Alors que dans l’actualité, les questions brûlantes s’accumulent, du prix de l’énergie à la réforme des retraites, de la montée du racisme aux menaces de guerre, la représentation nationale avait peut-être mieux à faire que de se livrer à des discussions byzantines dont le seul effet aura été de rallumer de vieilles divisions.

À moins que ce ne soit le but recherché ?

Car enfin, si l’on est sensible, et il faut l’être, à la question de la souffrance animale, on se doit de la poser dans son ensemble, et l’élargir à celle de la condition animale : les abattoirs, l’élevage en batterie, le saccage de la ressource dans les fonds marins, les atteintes irrémédiables à la biodiversité, qui concernent aussi les espèces végétales…

Or ce sont les logiques de marché, et non pas les prélèvements faits par les chasseurs, les pêcheurs et les promeneurs qui mettent en péril l’environnement. Ce sont les transnationales de l’élevage intensif, de la pêche industrielle, de l’alimentation standardisée. Et les véritables comportements de prédation, ce sont ceux de ces sociétés organisatrices de safaris  au Kenya et de séjours dans les chasses privées au Maroc où, moyennant un droit d’entrée exorbitant, on a le droit de tuer tous les animaux qu’on veut.

Oui, la corrida est une tradition culturelle, localisée, fascinante, qui met en jeu de façon subtile et tragique le rapport de l’être humain à l’animalité, au risque et à la mort. Il y a certainement davantage de barbarie sur certains terrains de foot que dans les arènes de Madrid ou de Séville.

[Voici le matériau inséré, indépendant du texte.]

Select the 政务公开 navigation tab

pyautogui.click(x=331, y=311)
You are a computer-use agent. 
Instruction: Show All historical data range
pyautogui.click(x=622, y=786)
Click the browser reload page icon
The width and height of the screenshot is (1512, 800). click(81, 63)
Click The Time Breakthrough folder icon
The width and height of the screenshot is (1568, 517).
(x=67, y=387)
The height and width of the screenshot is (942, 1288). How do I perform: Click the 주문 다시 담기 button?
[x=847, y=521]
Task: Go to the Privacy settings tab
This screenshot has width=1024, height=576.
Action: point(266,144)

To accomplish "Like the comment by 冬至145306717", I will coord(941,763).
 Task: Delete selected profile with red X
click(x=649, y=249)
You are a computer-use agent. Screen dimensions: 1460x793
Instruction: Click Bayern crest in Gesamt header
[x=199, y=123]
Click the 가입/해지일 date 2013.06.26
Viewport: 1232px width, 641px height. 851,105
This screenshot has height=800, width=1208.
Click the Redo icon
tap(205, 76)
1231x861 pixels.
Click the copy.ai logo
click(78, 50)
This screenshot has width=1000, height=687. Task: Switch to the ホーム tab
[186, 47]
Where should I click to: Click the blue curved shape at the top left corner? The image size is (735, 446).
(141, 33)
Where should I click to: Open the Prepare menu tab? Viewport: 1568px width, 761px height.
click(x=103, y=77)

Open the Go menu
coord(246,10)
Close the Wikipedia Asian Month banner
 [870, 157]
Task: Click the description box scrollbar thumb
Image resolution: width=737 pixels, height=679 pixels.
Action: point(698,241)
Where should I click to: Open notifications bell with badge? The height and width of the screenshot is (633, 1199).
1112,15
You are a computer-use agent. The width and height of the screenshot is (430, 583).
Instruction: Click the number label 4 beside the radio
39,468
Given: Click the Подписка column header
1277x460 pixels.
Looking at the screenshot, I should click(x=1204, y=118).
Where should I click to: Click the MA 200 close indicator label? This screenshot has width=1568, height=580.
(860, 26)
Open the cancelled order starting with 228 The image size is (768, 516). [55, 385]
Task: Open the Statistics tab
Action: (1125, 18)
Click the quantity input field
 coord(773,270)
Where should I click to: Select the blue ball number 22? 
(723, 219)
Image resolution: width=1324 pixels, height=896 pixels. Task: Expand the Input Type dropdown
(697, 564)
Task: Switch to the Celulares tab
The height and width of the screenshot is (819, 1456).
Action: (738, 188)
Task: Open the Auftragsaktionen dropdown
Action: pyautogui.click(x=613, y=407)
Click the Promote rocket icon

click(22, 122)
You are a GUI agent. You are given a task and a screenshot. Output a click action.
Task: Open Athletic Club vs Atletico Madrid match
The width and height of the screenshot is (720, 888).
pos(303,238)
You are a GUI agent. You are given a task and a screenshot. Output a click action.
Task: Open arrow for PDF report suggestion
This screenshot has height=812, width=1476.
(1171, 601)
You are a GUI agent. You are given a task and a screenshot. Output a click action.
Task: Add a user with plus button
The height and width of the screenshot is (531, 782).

Mais derrière la diversion que représente cette discussion totalement théorique, il est permis de voir se profiler un projet de normalisation culturelle.

Le projet de loi mettait en cause, au-delà de la corrida, « les courses de taureaux », donc, on peut le supposer, les « ferias » landaises. À partir de là, on peut mettre en cause tous les événements où des animaux sont donnés en spectacle : combats de coqs, dressage hippique, et pourquoi pas le cirque et le zoo ?

Ce que ce débat confirme, c’est la convergence entre une certaine écologie punitive, adversaire de la viande, de la chasse, des rassemblements festifs, et du libéralisme le plus austère. Il faudrait que nous soyons tous pareils, interchangeables, aseptisés, sans possibilité de communion ni même de partage. Il n’est pas étonnant que la pudibonderie fasse depuis quelques années un retour en force.

Et comme par hasard, ces prêcheurs de frugalité et de méfiance ne disent jamais le moindre mot contre ces fléaux que sont l’alcool et la drogue, dont ils réclament souvent la libéralisation. À croire que ce qu’ils veulent, c’est une société où l’on ne rit plus, où l’on ne s’aime plus, mais où l’on « plane ».

Nul n’est obligé d’aimer la corrida, comme l’ont aimée par exemple Montherlant, Bataille, Almodovar. La question est ailleurs : notre rapport à l’animal est divers, et il est partie prenante de la vie culturelle sur laquelle il est extrêmement dangereux que l’Etat impose une quelconque férule. L’Etat a pour responsabilité de garantir aux citoyens le droit de vivre ensemble. Pas forcément dans l’harmonie, mais en tout cas dans le pluralisme et en paix. Il a manifestement un peu de mal à s’acquitter de cette tâche actuellement. Raison de plus pour que les parlementaires qui se recommandent de la gauche utilisent leurs « niches » à bon escient.